For the inveterately optimistic, though, here is a thought about a positive side effect of the world's present adversity: Today's crisis creates an opportunity to build a freer and more open world economy.
As China has grown to become the world's number three economy, Beijing's bad trade practices have provoked intensifying protectionism. China sells unsafe products, violates patents and copyrights and manipulates its currency to advantage its exporters. Foreign businesses cannot count on justice in China's corrupt courts, creating opportunities for local businesses to cheat partners and investors.
China's machinations have provoked serious global trade tensions --and wrecked hopes of negotiating better trade rules. The Doha trade round that began in 2001 broke down in final failure in the summer of 2008. Openly protectionist politicians such as Senator Sherrod Brown of Ohio did well in the U. S. congressional elections of 2006. Both Hillary Clinton and Barack Obama sounded protectionist themes in 2008. And now the new Democratic Congress has recklessly inserted "Buy American" measures into its big new stimulus.
If the world is to sustain open trade -- and progress to the even freer trade we need for future prosperity -- China will have to change its ways.
But until now, China has shrugged off all international pressure.
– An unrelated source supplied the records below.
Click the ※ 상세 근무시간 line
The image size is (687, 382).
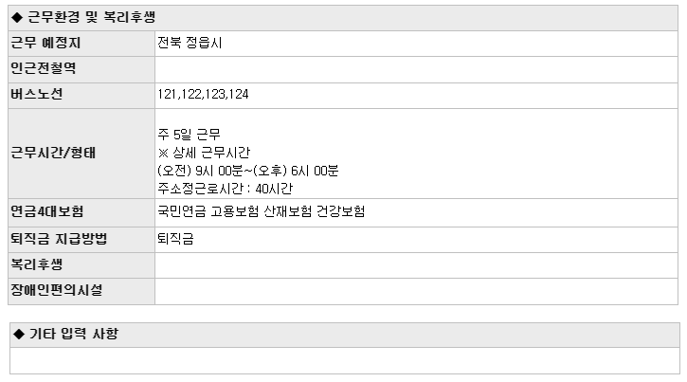[x=204, y=153]
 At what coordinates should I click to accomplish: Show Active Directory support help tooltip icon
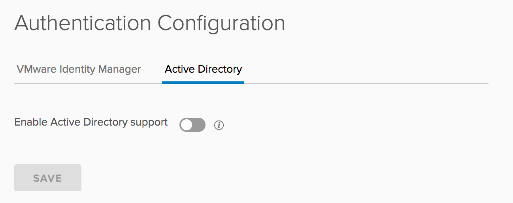click(x=219, y=125)
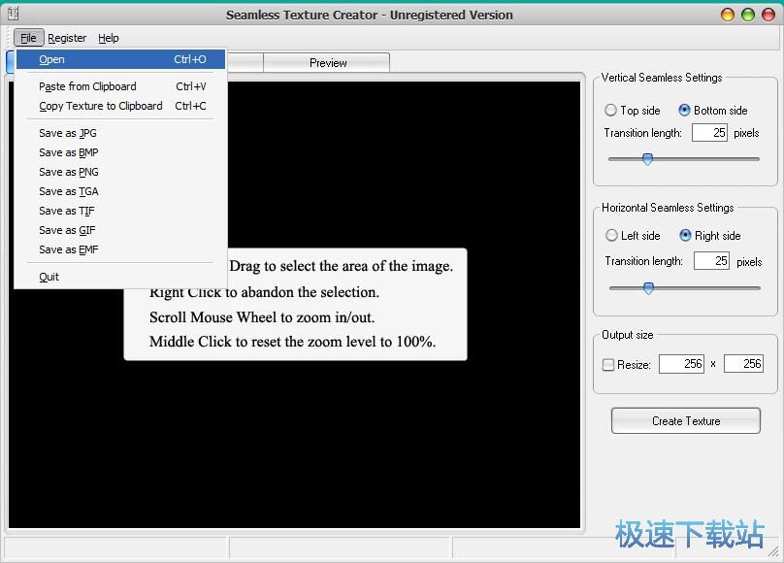Click the output width input field
Image resolution: width=784 pixels, height=563 pixels.
[681, 364]
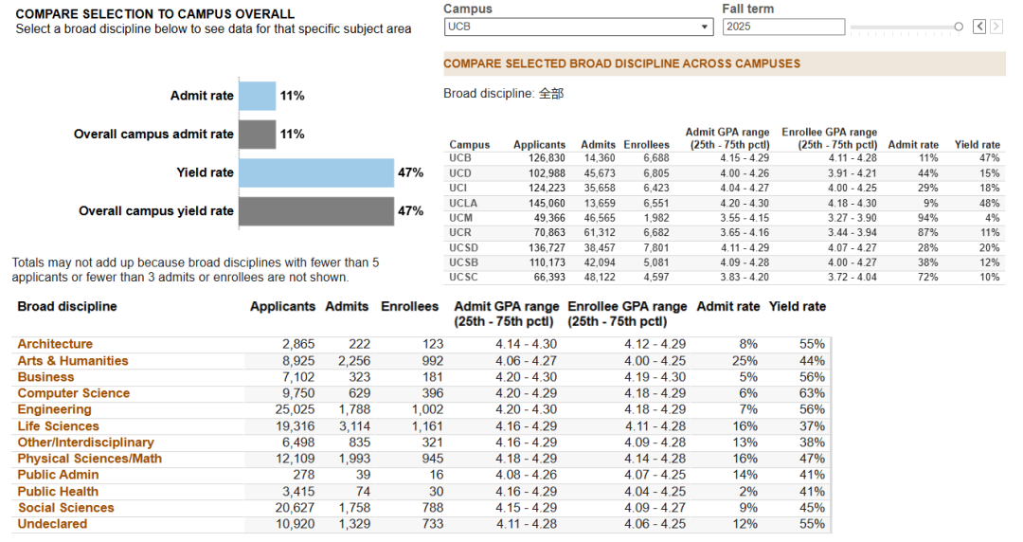Click the Fall term slider handle
1023x542 pixels.
point(959,27)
China felt rich, powerful, immune to pressure, without any need to compromise.
That was last year.
As the U. S. economy has slumped, China has plunged into the worst economic crisis since it opened its markets in the 1970s. Exports plunged 17.5% in the month of January alone. The government estimates that 20 million workers have left the cities to return home to their rural villages in the past few months. Forty percent pay cuts have become common in Chinese factories -- and in the economic powerhouse province of Guangdong, adjoining Hong Kong, perhaps one-fifth of all factories have closed.
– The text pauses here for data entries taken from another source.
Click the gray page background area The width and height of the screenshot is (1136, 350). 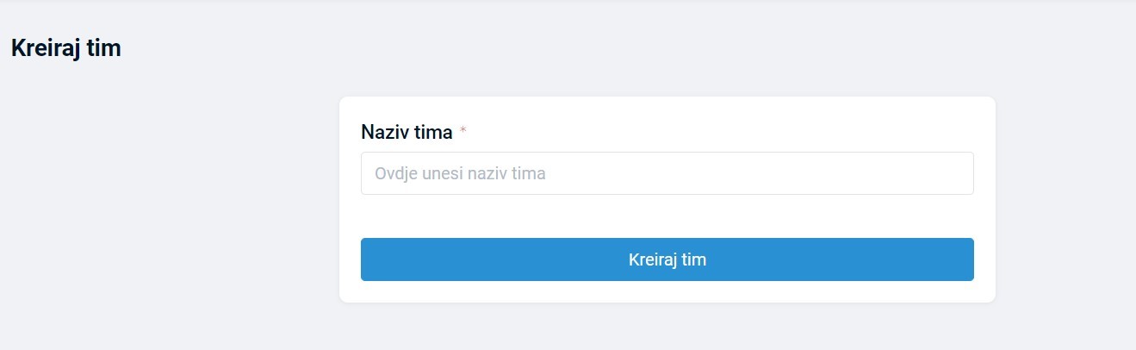click(172, 216)
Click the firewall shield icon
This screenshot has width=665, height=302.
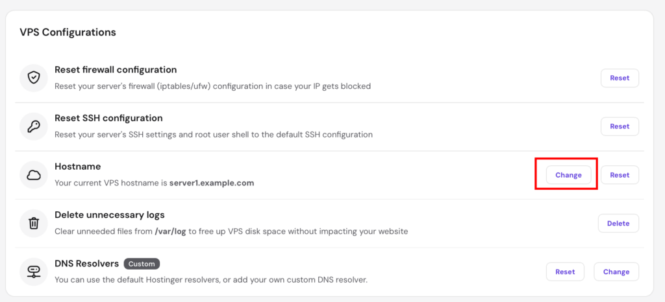(34, 78)
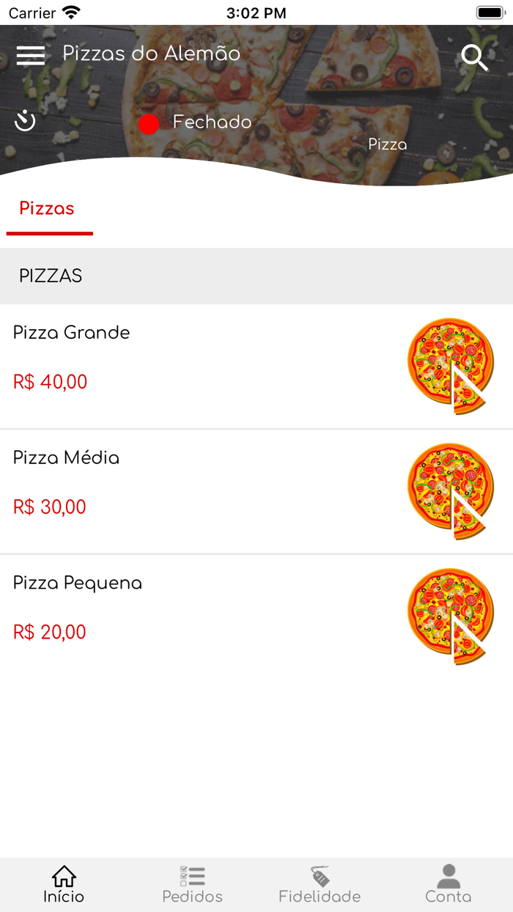Tap the red Fechado status indicator

pos(150,124)
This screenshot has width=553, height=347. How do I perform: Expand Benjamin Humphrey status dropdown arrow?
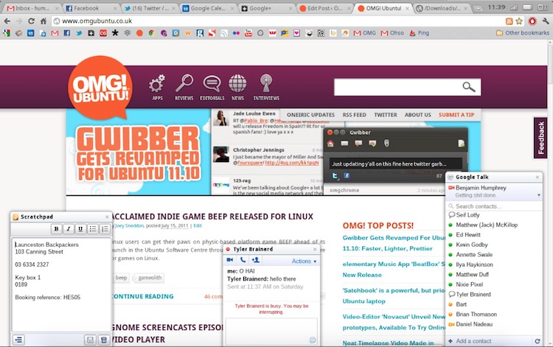click(x=538, y=195)

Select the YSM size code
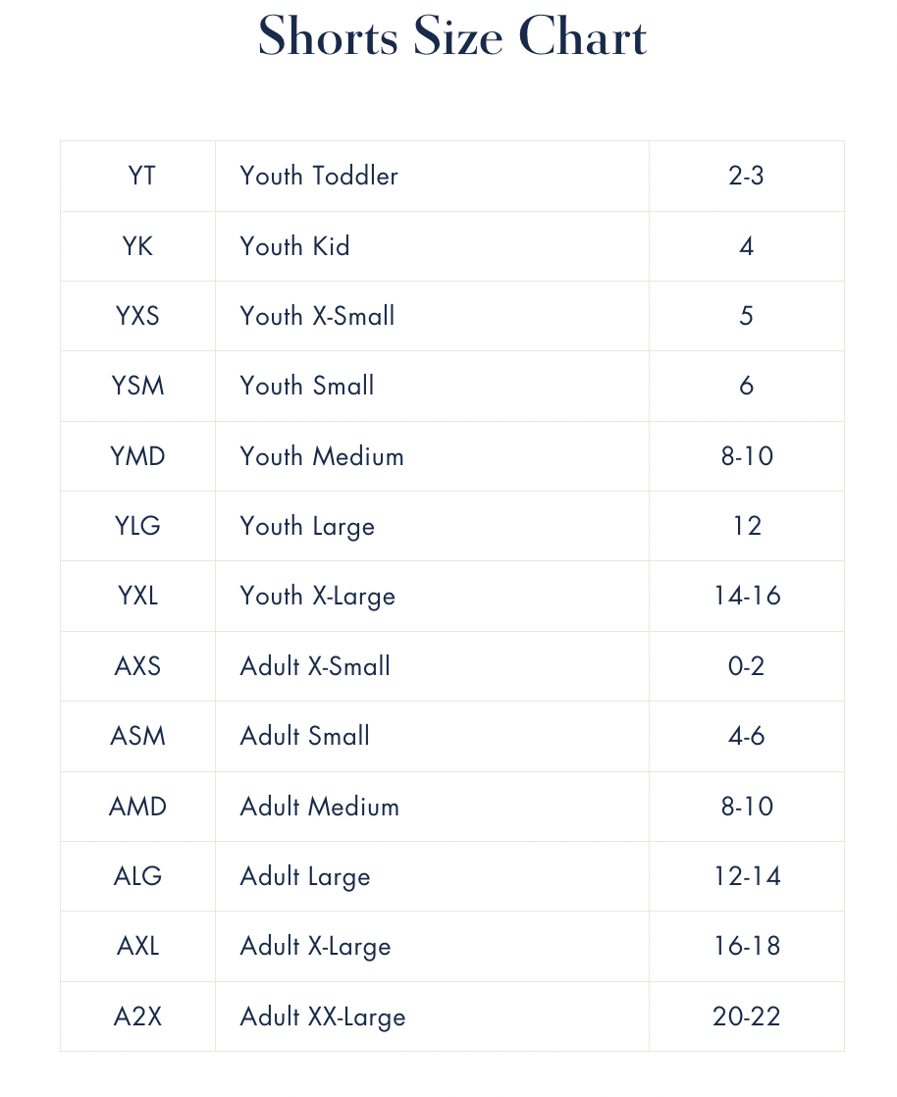[x=138, y=386]
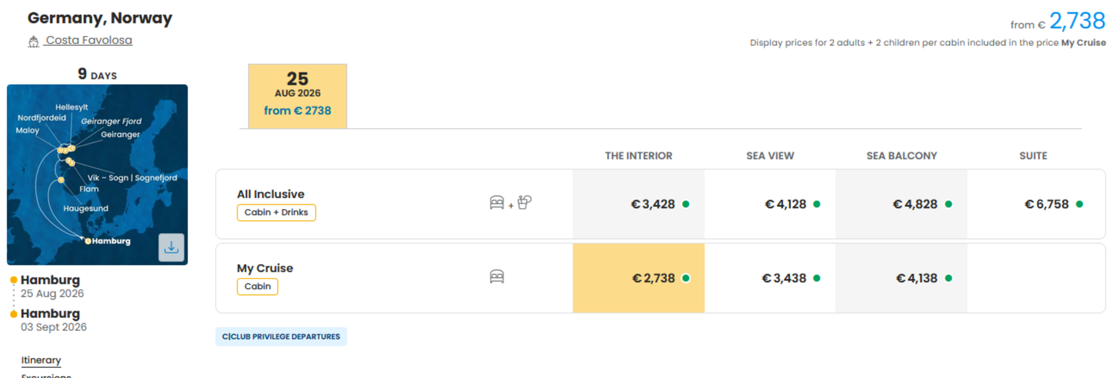Select All Inclusive Sea Balcony €4,828

[x=901, y=204]
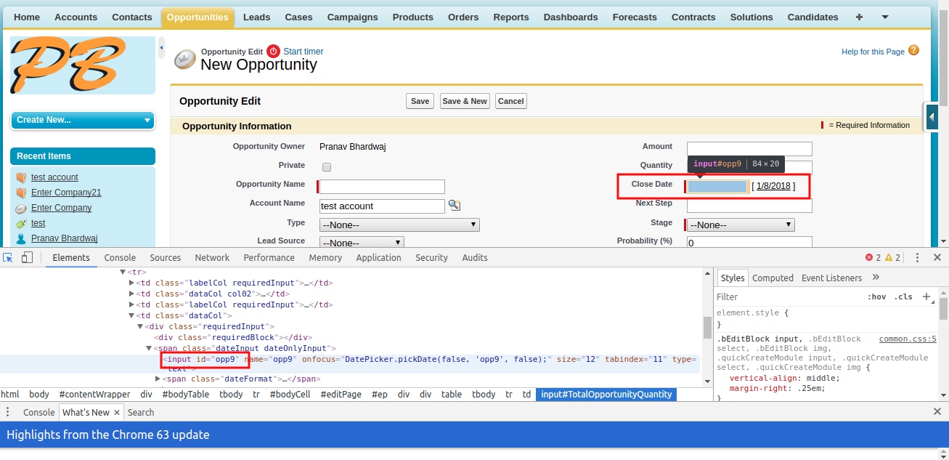The width and height of the screenshot is (949, 460).
Task: Click the 1/8/2018 date link
Action: (773, 186)

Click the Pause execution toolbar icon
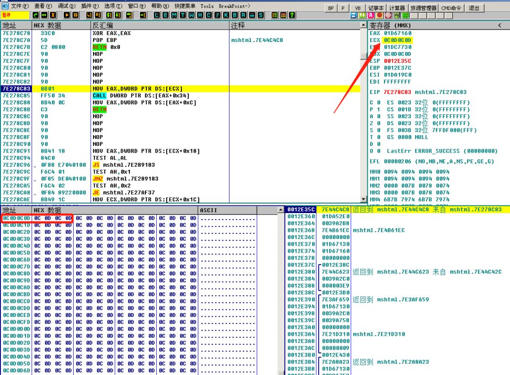coord(75,15)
This economic distress presents a political challenge to the Chinese state. In 1989, the demands of a few thousand students led to a crisis at Tiananmen. The state survived because the economy was growing strongly, and most people preferred the security of the status quo to the risks of regime change. Now that security has vanished.
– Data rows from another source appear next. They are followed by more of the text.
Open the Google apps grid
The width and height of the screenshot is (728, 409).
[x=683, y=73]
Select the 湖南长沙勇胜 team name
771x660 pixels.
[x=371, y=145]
A year ago, Chinese leaders enjoyed speaking at international conferences about the "end of the American era." Very abruptly, they are looking at the end of their own careers, their own fortunes -- and given China's history of political violence, very possibly their lives.
This is the moment to make the offer that China's leaders cannot refuse: more open access to the world's export markets in exchange for better Chinese treatment of its customers and investors, better health and safety enforcement, fairer courts and a less manipulated currency.
Martin Wolf of the Financial Times argues that the root of today's crisis is the imbalance between the Chinese and U. S. economies: The United States consumed too much and saved too little; China consumed too little and saved too much; and bankers then made fortunes financing American consumption with Chinese money. The world needs more American exporting and more American saving -- which in turn means that China has to change its behaviour as much as America.
Why should China do that? Because the gun is pointed much more directly at them than at the United States. The U. S. can gain a few months of hope and renewal by electing a new president. China, without elections, must either deliver results to its people or face street riots.
If the United States offered China a free trade agreement like the one it has with Canada and Mexico, that would be a dramatic gesture that would make big news in China and maybe buy the leadership some time to make reforms. They might pay a high price in return for that relief. Or maybe not. But there will never be a more propitious moment to try.